[Saved entries]
......

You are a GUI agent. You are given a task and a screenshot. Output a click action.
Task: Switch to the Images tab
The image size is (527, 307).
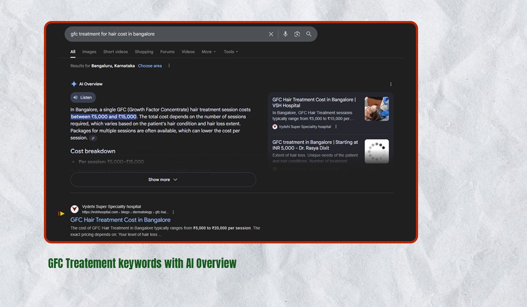click(x=89, y=52)
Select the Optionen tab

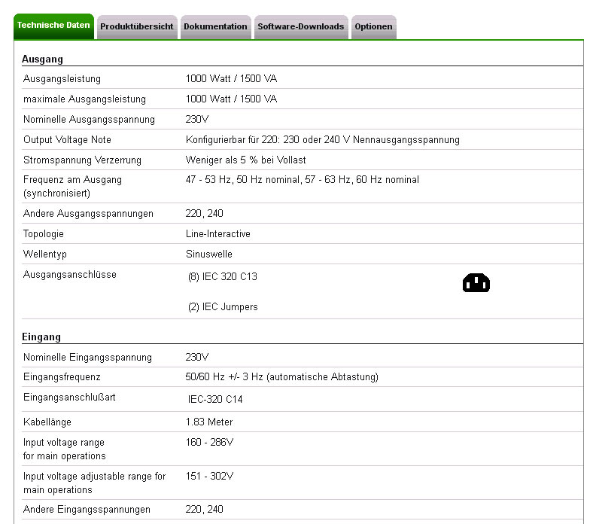click(x=373, y=26)
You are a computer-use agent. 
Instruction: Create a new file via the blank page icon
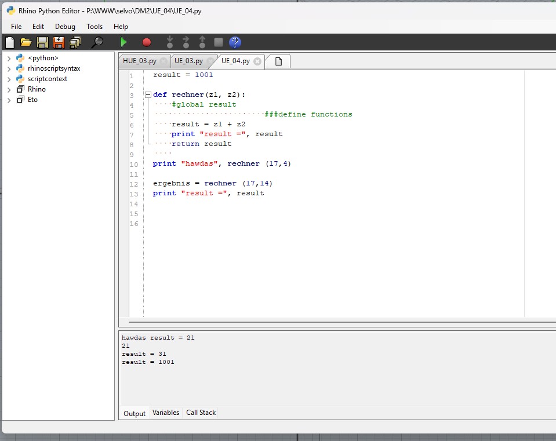pos(9,42)
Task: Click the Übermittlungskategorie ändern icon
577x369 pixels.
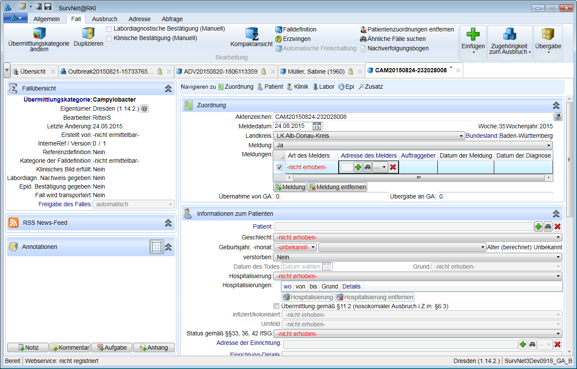Action: tap(39, 34)
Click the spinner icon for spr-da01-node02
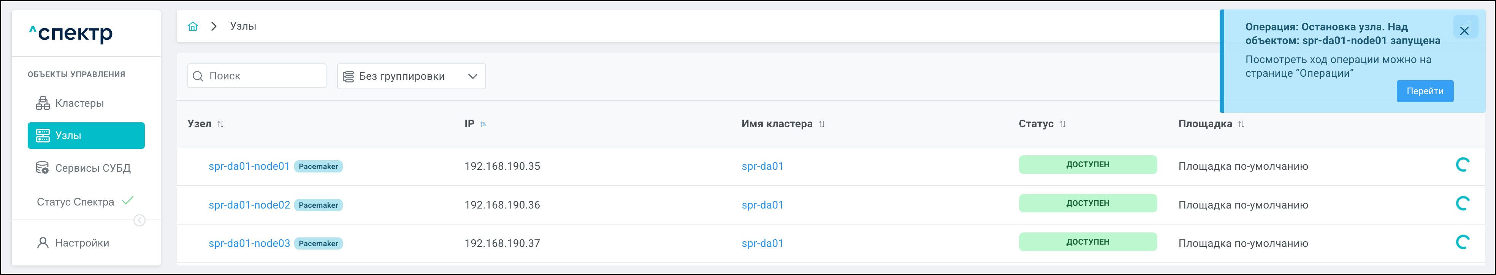Screen dimensions: 1496x275 tap(1462, 204)
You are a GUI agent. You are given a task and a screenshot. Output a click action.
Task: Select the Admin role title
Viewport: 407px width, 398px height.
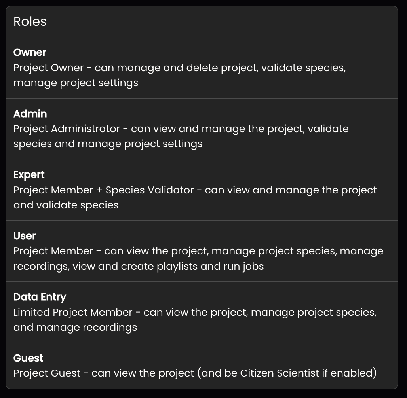point(30,114)
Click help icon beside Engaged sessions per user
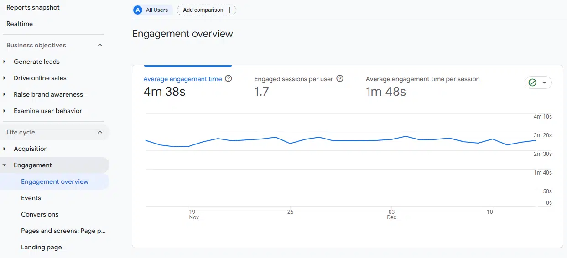567x258 pixels. click(340, 78)
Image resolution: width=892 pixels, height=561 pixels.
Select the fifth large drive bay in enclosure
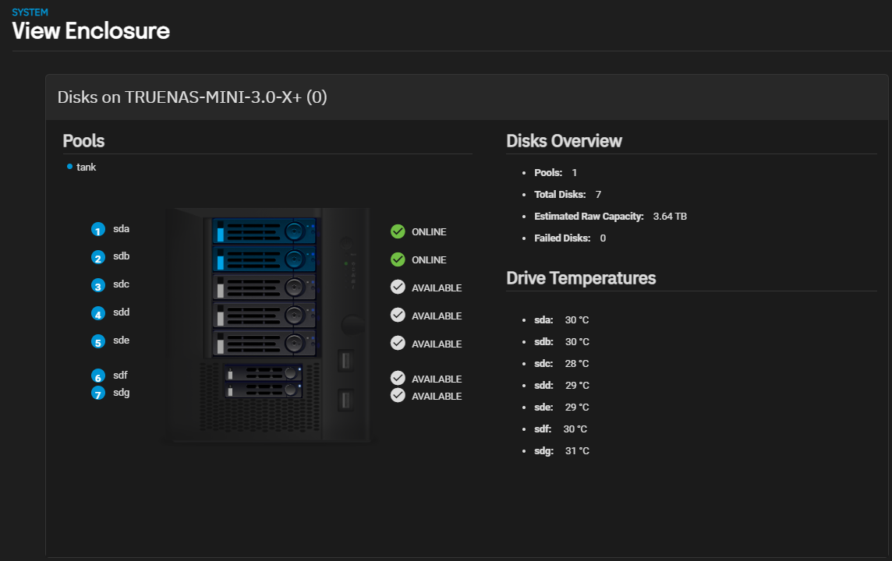coord(264,343)
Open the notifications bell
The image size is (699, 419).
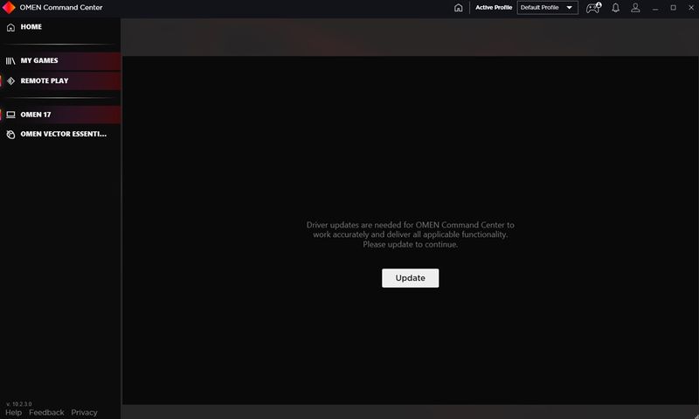point(615,8)
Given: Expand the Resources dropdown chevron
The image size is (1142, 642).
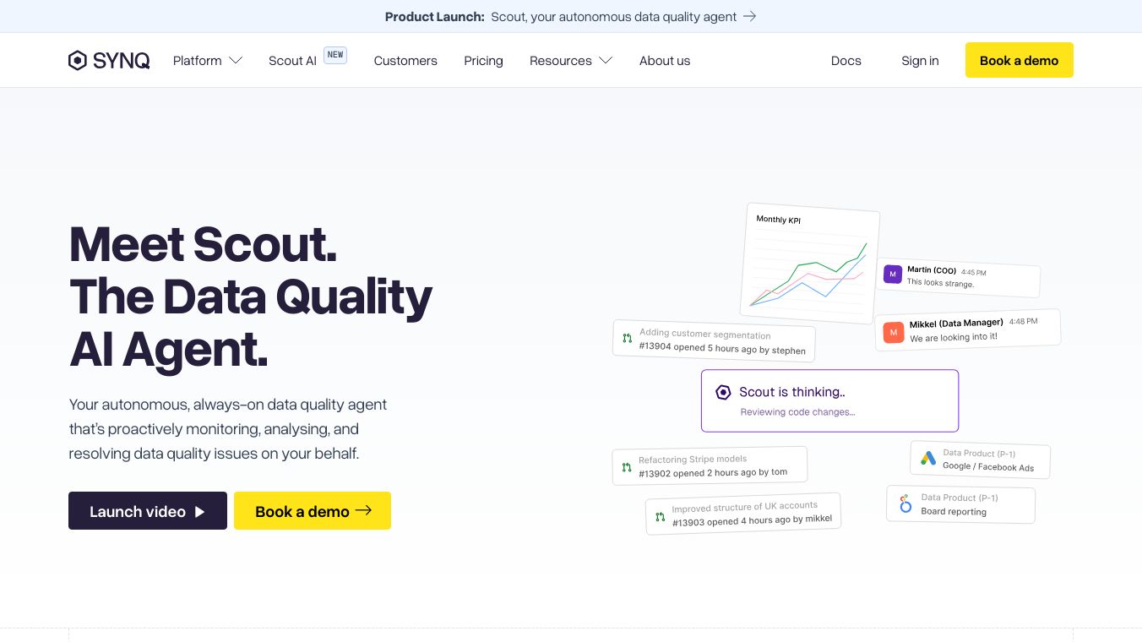Looking at the screenshot, I should (606, 61).
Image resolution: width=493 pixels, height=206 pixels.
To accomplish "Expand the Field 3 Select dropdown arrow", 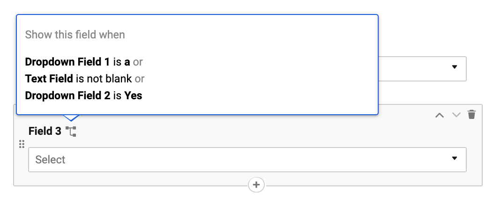I will 454,158.
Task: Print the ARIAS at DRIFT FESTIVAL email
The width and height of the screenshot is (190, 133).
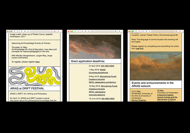Action: 55,31
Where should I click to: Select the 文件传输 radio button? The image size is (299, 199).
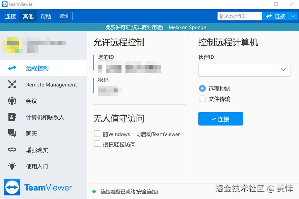202,99
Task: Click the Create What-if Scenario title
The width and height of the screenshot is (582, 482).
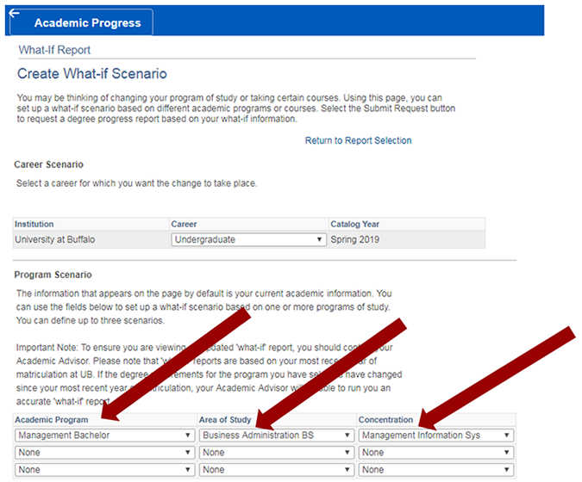Action: click(x=92, y=74)
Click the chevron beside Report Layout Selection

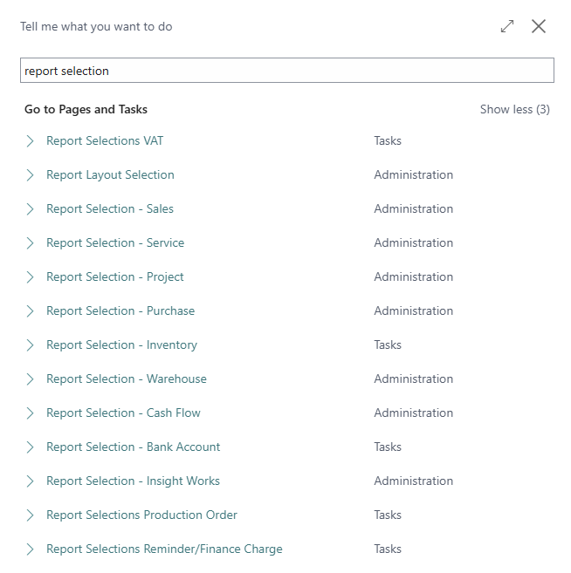[30, 175]
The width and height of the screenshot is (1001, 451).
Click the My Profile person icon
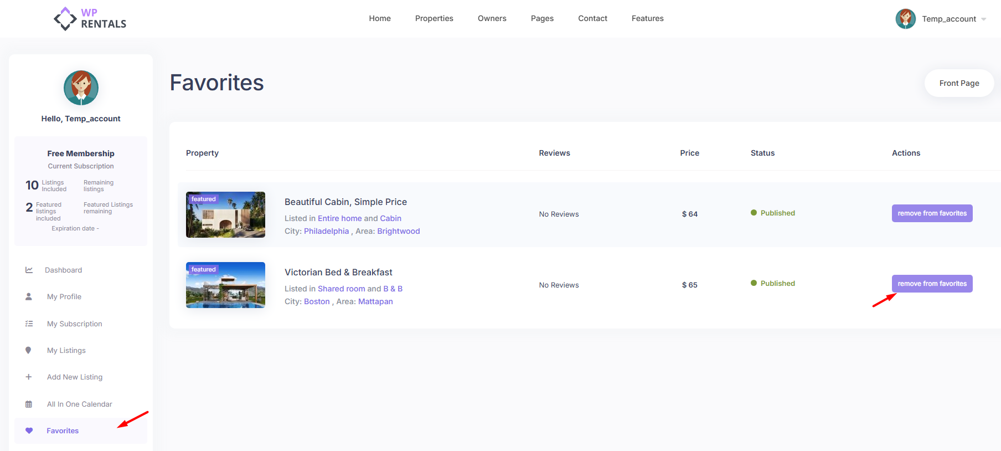29,296
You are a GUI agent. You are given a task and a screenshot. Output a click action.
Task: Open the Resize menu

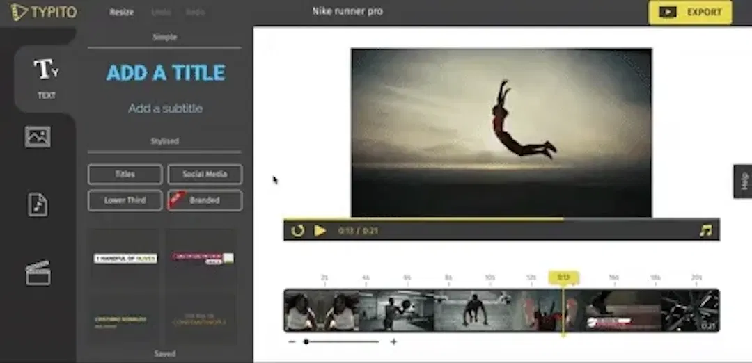pos(121,12)
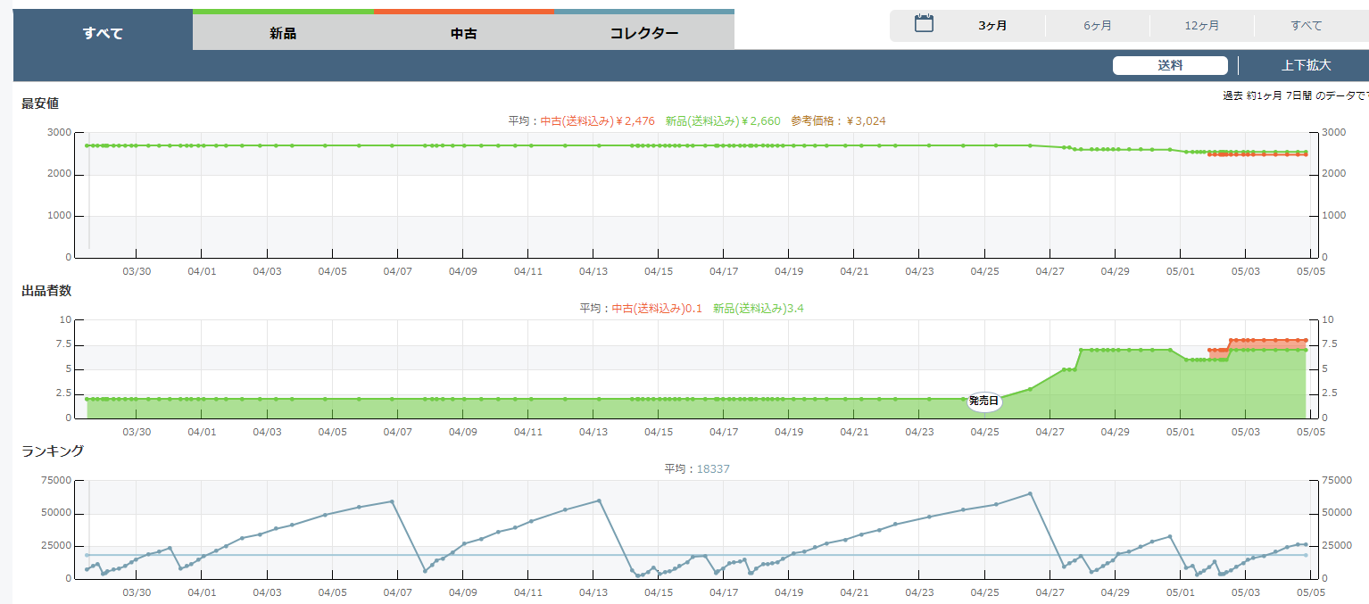Screen dimensions: 1369x604
Task: Switch to the コレクター tab
Action: pyautogui.click(x=643, y=34)
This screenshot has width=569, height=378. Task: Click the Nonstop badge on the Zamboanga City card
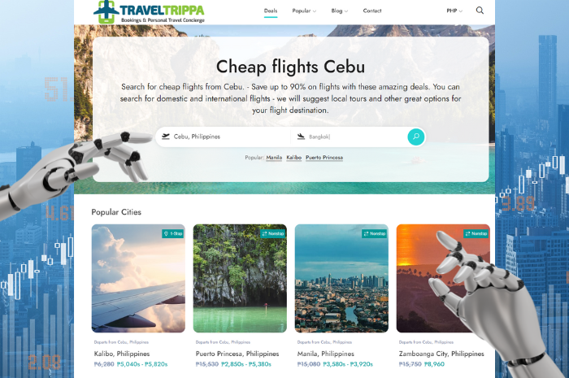476,233
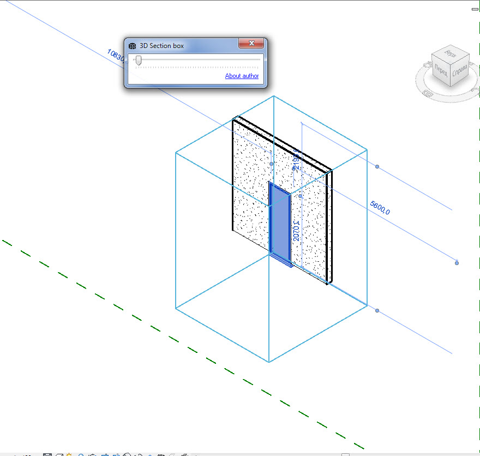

......

Brief: Above are the records. Copy only the lines from the one with "577x369 pixels." through the one with "Image resolution: width=892", exactly, with no pictures.

Result for this task:
577x369 pixels.
Action: tap(39, 34)
Click the spinner icon for spr-da01-node02
Screen dimensions: 1496x275 tap(1462, 204)
You are a GUI agent. You are given a task and a screenshot. Output a click action.
Task: Select the Admin role title
Viewport: 407px width, 398px height.
point(30,114)
Click help icon beside Engaged sessions per user
567x258 pixels. click(340, 78)
Image resolution: width=892 pixels, height=561 pixels.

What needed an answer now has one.